曾經有個茶客,我記得,每次來都是下雨天,而且都要我給她預留靠窗的座。要上一壺金駿眉,自斟自飲,望著窗外來來往往的行人,像是又陷入了沉思。起初我不知道她來自哪裡,我也不知道發生了什麼事,我只知道,她好像很喜歡這種感覺。

有時候她也會忘記預約,如果還有靠窗的座,能看出她竟然會有一絲欣喜。因為她總會在下雨的週末過來,所以我告訴她,如果需要的話,只要週末下雨,我就會給她留下靠窗的位子。她忽然發現我察覺到這個規律,臉紅著告訴我說,其實也不必,並不是每次我都有時間。我說沒關係的,留個座位也沒什麼影響。她怔了一下,說了聲那就謝謝了,然後轉身離開。

其實,下雨天出來喝茶的很少,街上的人也很少。偶爾遇到結伴的選了靠窗的座,也會被朋友嫌棄那裡太冷而去別的位子。所以,沒有人去爭搶那裡,就像沒有人會在意一個角落一樣。

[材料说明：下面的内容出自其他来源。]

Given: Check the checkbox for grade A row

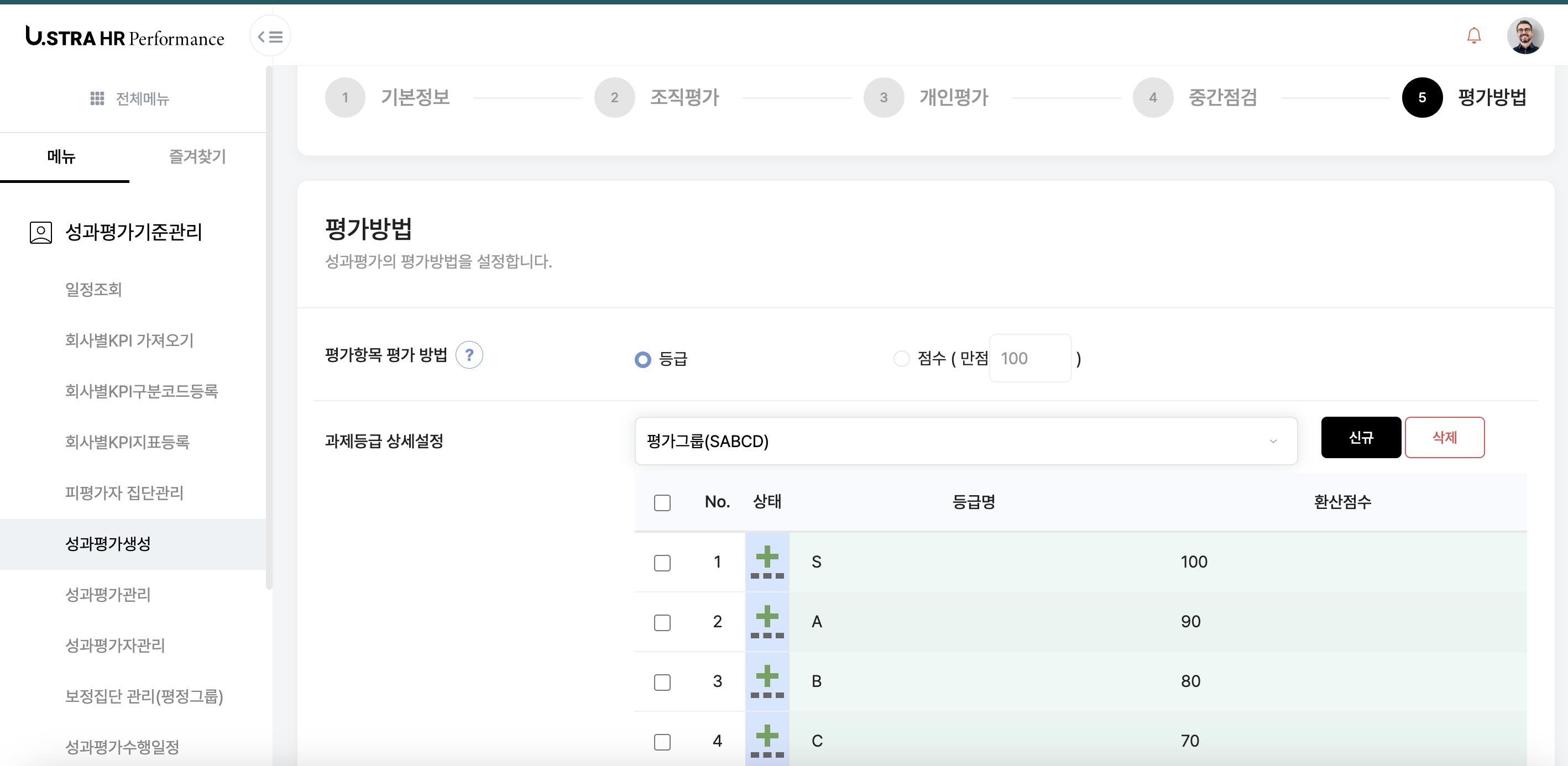Looking at the screenshot, I should pyautogui.click(x=662, y=622).
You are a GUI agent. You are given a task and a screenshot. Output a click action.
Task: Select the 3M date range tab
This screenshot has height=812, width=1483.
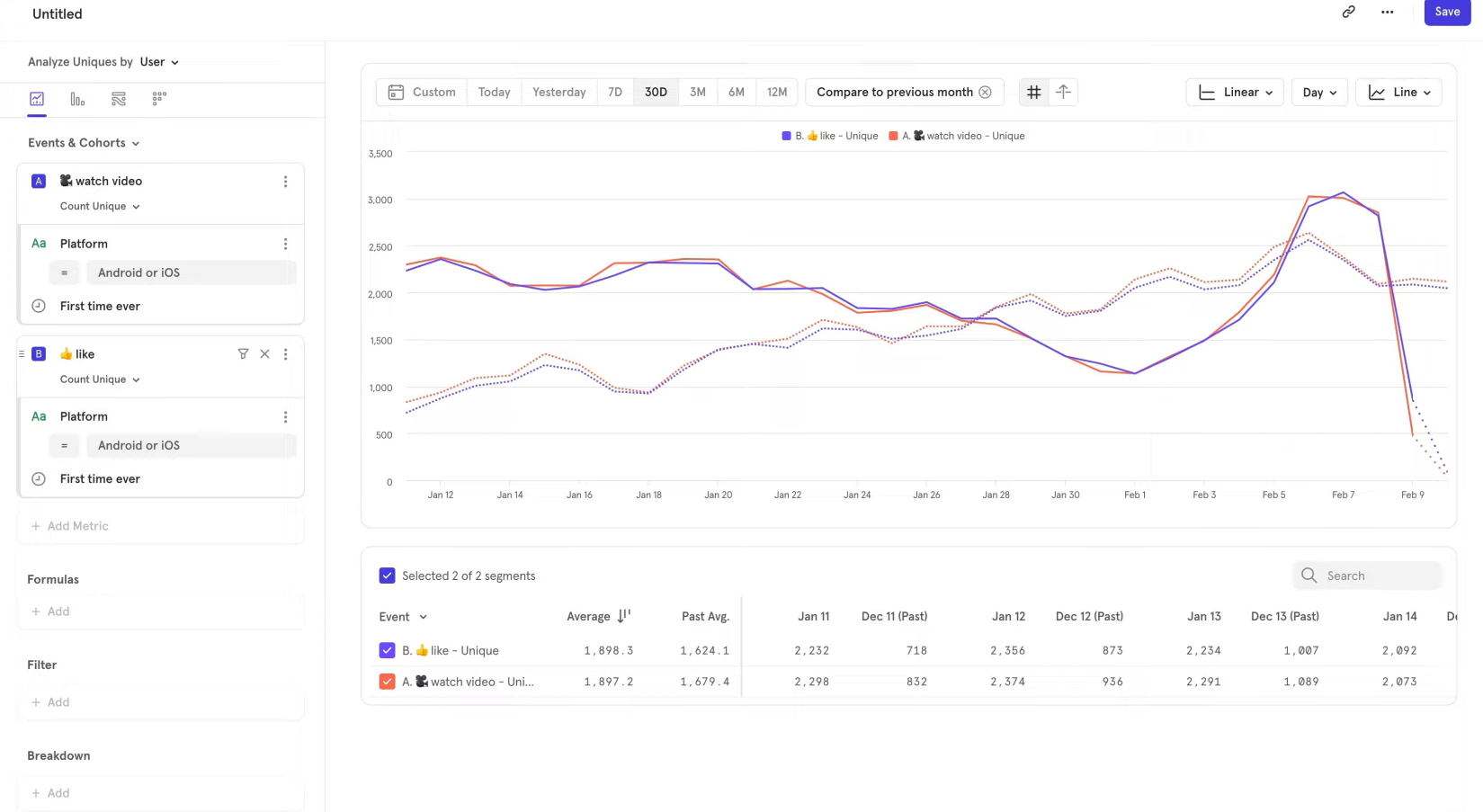click(697, 92)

又一次下雨的週末,她拉著一個朋友過來,她像是喝了很多酒,醉意朦朧。我給她沏了一壺檸檬茶,她的朋友不住的道謝,說給我添麻煩了。我說沒關係的,有需要叫我就可以。她還是不住的感謝。

她喝醉了,說話很大聲。把她和那個男人的過往,大聲的講述了一遍。原來,兩人在同一家公司上班,男人是從外地跑來找她的。兩人一同打拼,只可惜幸運不會同時眷顧每個人。她由員工升到主管,再由主管升到經理。然而男人卻總是在原地踏步,毫無起色。為此她三番五次的提醒,要他去努力、去爭取。然而男人卻總得意於自己的小世界無法自拔。為此他們爭吵了好多次,終於,在這一次他們分手了。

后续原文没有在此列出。